C’est inadmissible que, de nos jours, certaines franges de la société continuent à fantasmer sur les femmes par jalousie, par haine, par méchanceté, encouragée par une culture rétrograde et une impunité flagrante. Avec l’apparition et le développement des réseaux sociaux, c’est pire que jamais, nos femmes sont devenues la cible d’attaques lâches en-ligne où tout est permis, souvent sous couvert d’anonymat. Face à leur ordinateur, le lâche et le misogyne ne se retiennent pas, ils déversent leur haine, leur mépris et leur misogynie jusqu’à satiété, sans qu’ils soient inquiétés. Pour eux, c’est la femme qui est la source du problème.
Les violences et le sexisme visant les femmes qui cherchent à occuper le devant de la scène et à disputer légalement leur place dans la société, vu leurs diplômes parfois de loin supérieurs à ceux des hommes, sont devenues monnaie courante, banales et presque une fatalité. Pour ces hurluberlus et ces énergumènes, ces femmes sont coupables d’avoir occupé les places qui, d’après eux, doivent leur revenir de droit. Pour eux, la femme doit procréer, s’occuper des enfants, de sa cuisine et se mettre au service de l’homme. Toutes ces lâches attaques et ces violences visent à réduire au silence les femmes, les affaiblir et à les priver de leurs droits les plus élémentaires et les plus légitimes. Les discours des islamistes, des extrémistes, des misogynes, souvent relayés par des internautes malveillants, trouvent des oreilles attentives auprès des incultes et des arriérés. Cibler les femmes est devenu un commerce rentable auprès des colporteurs de la haine et des adeptes de l’obscurantisme.

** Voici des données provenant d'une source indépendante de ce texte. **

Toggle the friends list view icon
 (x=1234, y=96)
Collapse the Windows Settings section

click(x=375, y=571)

Les événements de Bordj Badji Mokhtar, n’en déplaise à certains, ne concernent pas uniquement les femmes, ni le corps enseignant. Ils nous interpellent nous tous car ils sont révélateurs d’un passé récent, peu glorieux, où la femme devait obéissance et soumission à l’homme. Il ne faut plus se taire et, au contraire, il faut pointer du doigt cette culture et cette mentalité moyenâgeuse qui considère la femme comme un moins que rien. Les réseaux sociaux font partie des raisons pour lesquelles certaines femmes ne veulent pas s’afficher en politique alors que, parfois, elles ont des compétences mais ne veulent pas les exploiter. Elles s’effacent parce qu’elles veulent se protéger et protéger leur famille.

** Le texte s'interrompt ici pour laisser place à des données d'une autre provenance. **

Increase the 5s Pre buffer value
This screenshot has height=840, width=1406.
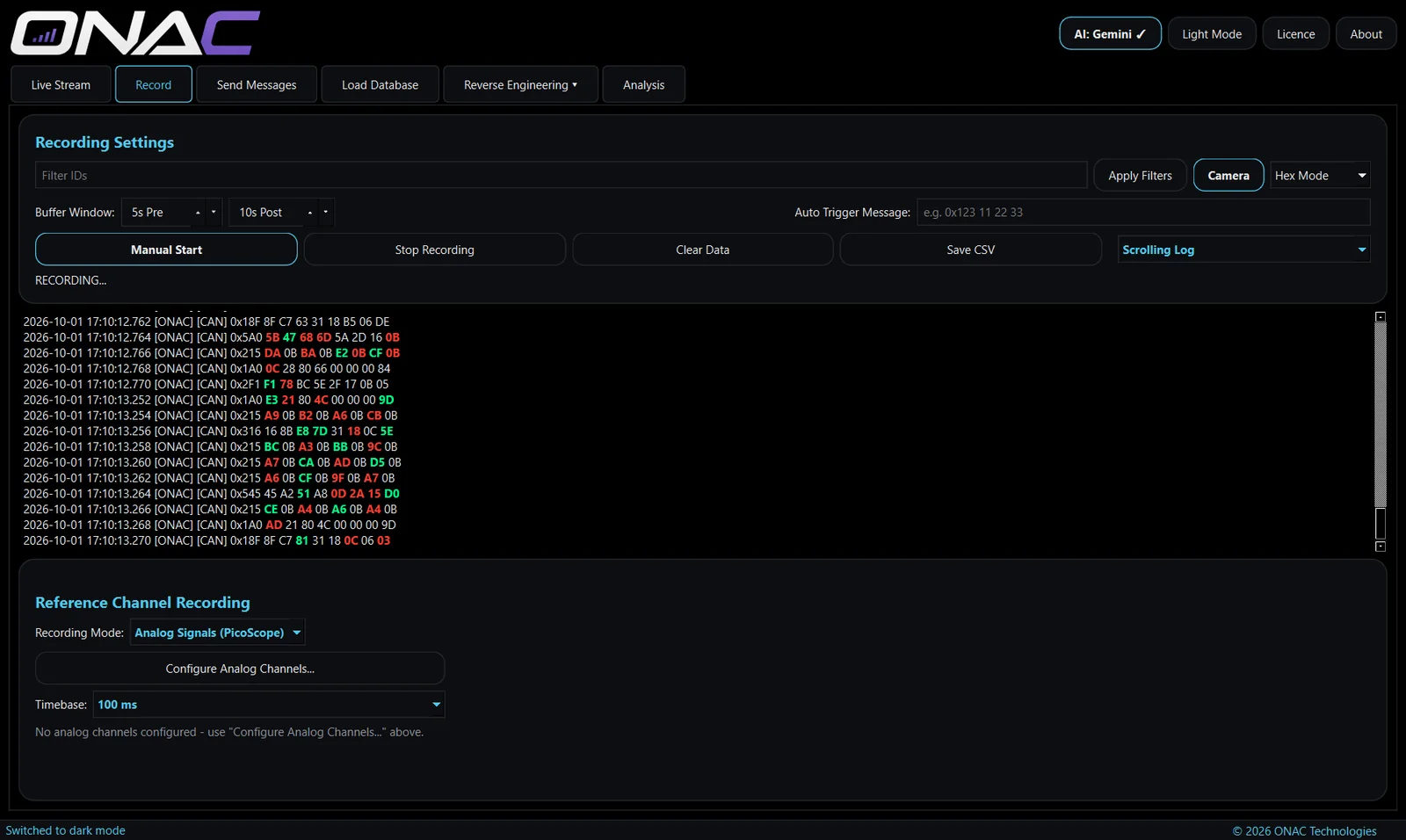point(198,213)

Cette façon d’agir, c’est-à-dire les violences orchestrées contre les femmes, il va falloir qu’on l’arrête un jour et que la justice doit sévir pour punir les récalcitrants. Personne n’est au-dessus de la loi. Il faut refuser de laisser croire que la femme, chez nous, ne peut aspirer à jouer un rôle de leadership et à guider des hommes. L’Histoire est là pour affirmer le contraire. L’Algérie a de tout temps enfanté des héroïnes, et les exemples sont légion. Hier, il y avait Lalla Fatma N’soumer et puis notre icone, toujours en vie, Djamila Bouhired et aussi Ourida Meddad ; Ighilahriz ; Djamila Boupacha ; Hassiba Ben Bouali ; Nouria Merah-Bénida ; Ouarda El-Djazairia ; Fadila Dziria ; Assia Djebbar, qui a flirté à un moment donné avec le prix Nobel de la littérature ; Taous Amrouche ; Keltoum, la jeune lycéenne ; Katia Bengana, assassinée lâchement par les intégristes pour avoir refusé de porter le voile et dont l’assassinat n’a pas eu l’écho escompté. Pour moins que cela, Malala, la Pakistanaise, a eu le Nobel de la paix, et beaucoup, beaucoup d’autres femmes qu’on ne peut pas toutes citer. Elles sont des milliers en Algérie.

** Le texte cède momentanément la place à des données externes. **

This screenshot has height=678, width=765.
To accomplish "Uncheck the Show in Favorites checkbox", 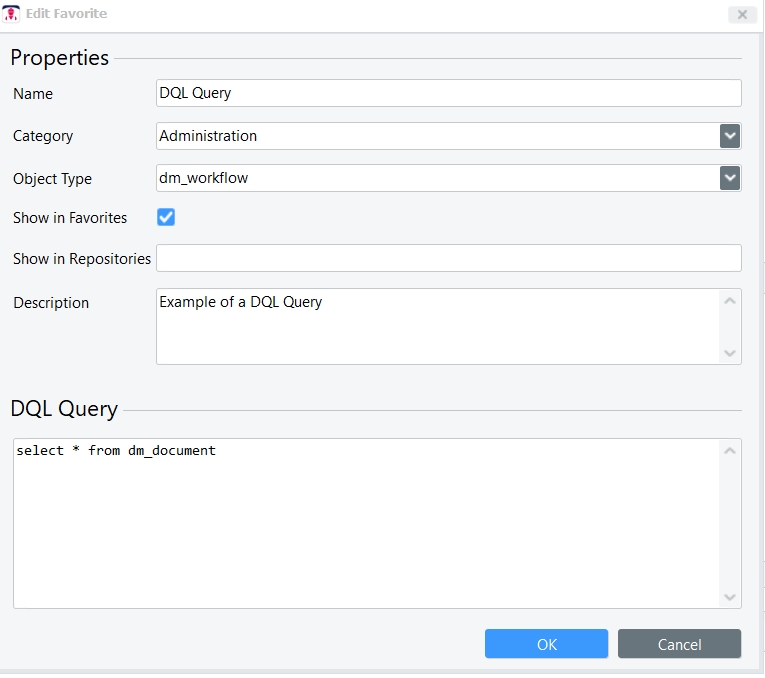I will click(166, 217).
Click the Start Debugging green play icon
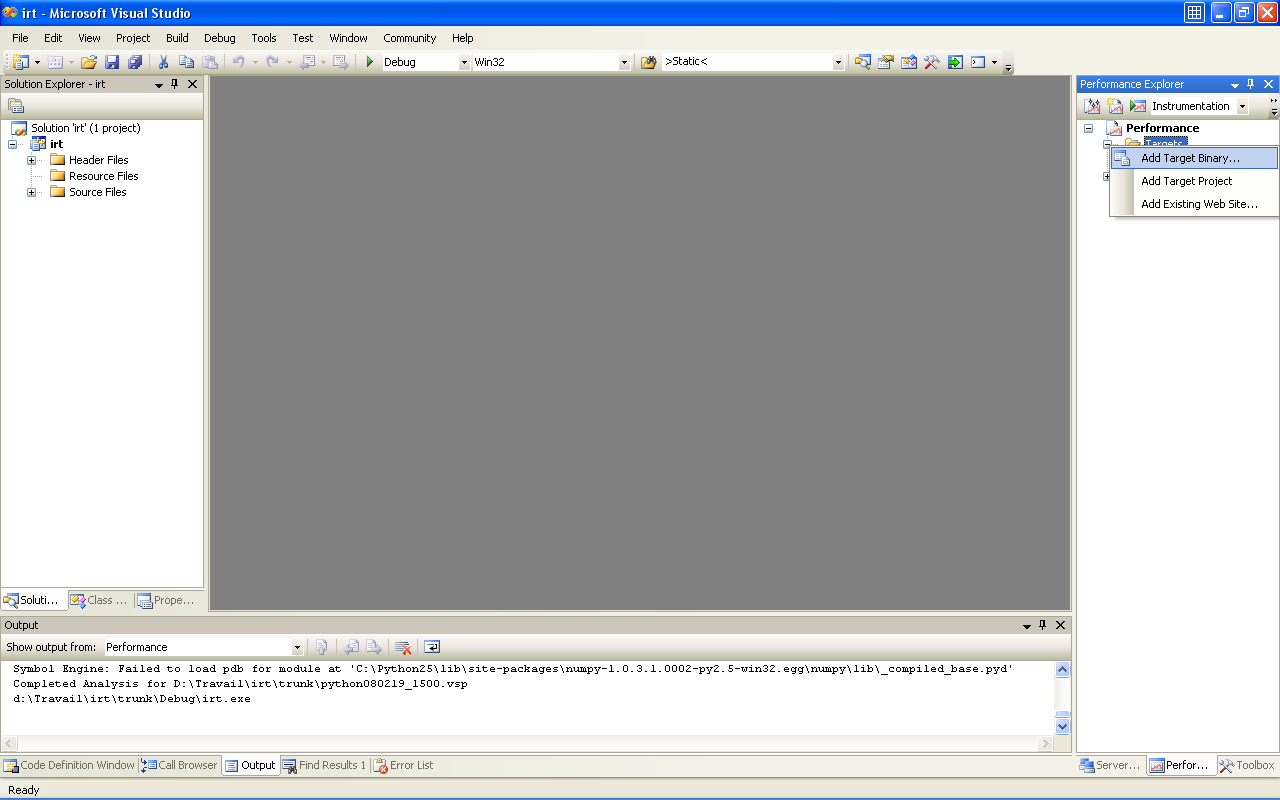1280x800 pixels. coord(370,62)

Toutes ces héroïnes incarnent la résistance, le combat, la lutte contre les préjugés et sont le symbole des femmes qui ne s’agenouillent devant personne et sont l’illustration parfaite des Algériennes qui savent se sacrifier pour être les égales de l’homme sur le terrain du combat et dans la vie de tous les jours. Parmi elles, certaines ont combattu l’ennemi les armes à la main, d’autres ont combattu l’obscurantisme, d’autres encore se sont illustrées dans le domaine de la musique ou dans le sport.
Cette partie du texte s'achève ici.